Excerpted passage =>

__________________________________________________

The large-format, high quality catalogue that accompanies Take Your Time does a fine job in critically placing Eliasson’s work and supplementing the display. Edited by Madeleine Grynsztejn, who also curated the show, this publication includes more than two hundred color reproductions and 6 essays that survey Eliasson's most significant works from 1990 to the present. Eliasson’s conversation with Robert Irwin offers a glimpse into the practices of both artists. Enhanced by a photograph of them speaking and supplemented by reproductions of Irwin’s work that make it easy to see their stylistic affinities, it alone is worth the price of the book. Several essays reference The Weather Project, exhibited at the Tate Museum from 2003-2004 and no doubt Eliasson’s best known work. Other tantalizing projects that I wish I could detail here are also brought into focus (e.g., Green River and Frost Activity). Several sections of photographs document his career to date. These images are large enough to offer a sense of the work, with many angles and details offering further clarification. I was fascinated to see how malleable the installations are. For example, the dimensions of the rooms in the reproductions for the Moss Wall and the Room for One Colour as shown in the reproductions are clearly different from the rooms used at SFMOMA. Even from the printed visuals it was easy to imagine how my sense of the space would change had I experienced the alternative environments, where the rooms appeared larger and lower than the ones in the SFMOMA space. Many of the essays also integrate how Eliasson has been influenced by thinkers outside of the art world who have commented on perceptual experience, (e.g., Merleau-Ponty, Bergson, Varela, etc.).

While exceptional in most respects, Take Your Time is not flawless. Some pieces, such as the site-specific One-way Color Tunnel (2007), complement the SFMOMA space well. At other times, I thought the overall layout had some drawbacks. I missed the 360º Room for All Colours (2002) room on my first visit, found it on the second walk through, and missed it the third time, to my amazement, because I had planned to show it to a companion during the visit. The layout also provides two points of entry, which seemed unusual to me after reading the catalogue. Grynsztejn, for example, writes in her essay that Eliasson often opens his exhibitions with a Room for One Colour (1997) to underline the productive operation of our perceptual qualities. If one takes the elevator, the show does indeed begin that way. However, taking the stairs brings one in through the One-way Color Tunnel, which I think is a better place to start. I entered both ways, on different days, and think the bridge offers a more striking entry point.

__________________________________________________

Given material =>
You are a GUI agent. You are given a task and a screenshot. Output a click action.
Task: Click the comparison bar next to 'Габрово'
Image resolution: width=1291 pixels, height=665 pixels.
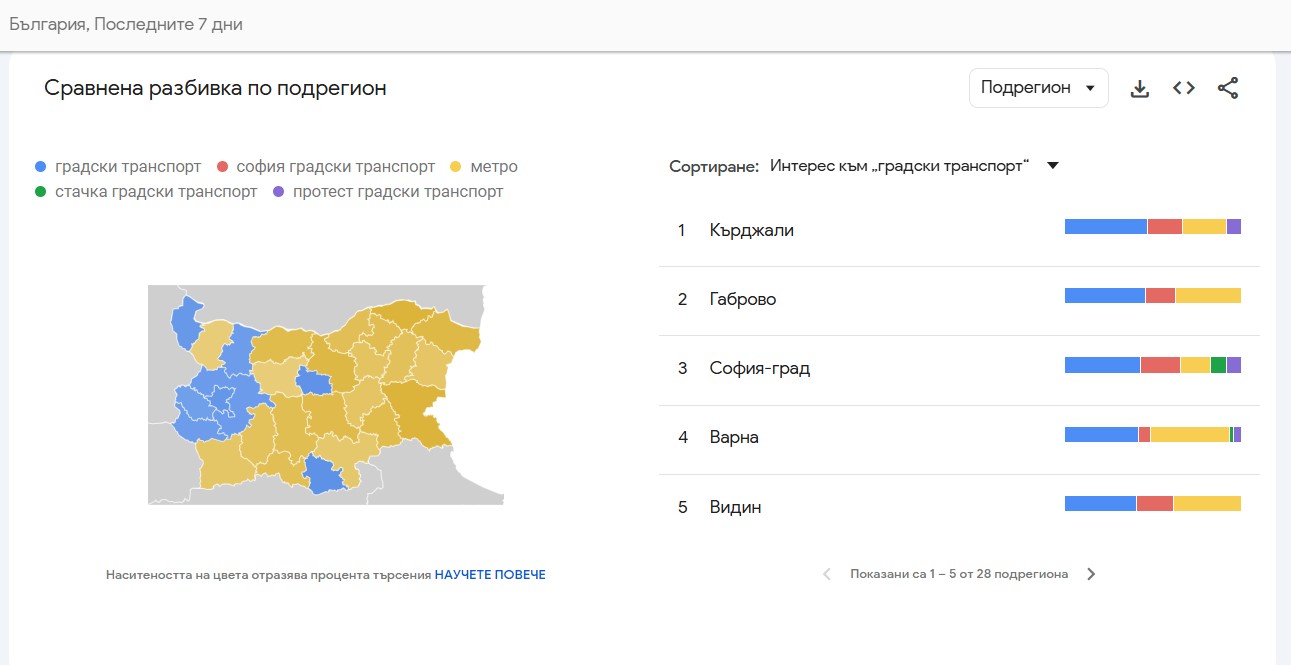click(1150, 296)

__________________________________________________

Brief => List each artwork in the exhibition review above that is given with a year in parentheses, along with that year.

Reply to the exercise =>
One-way Color Tunnel (2007)
360º Room for All Colours (2002)
Room for One Colour (1997)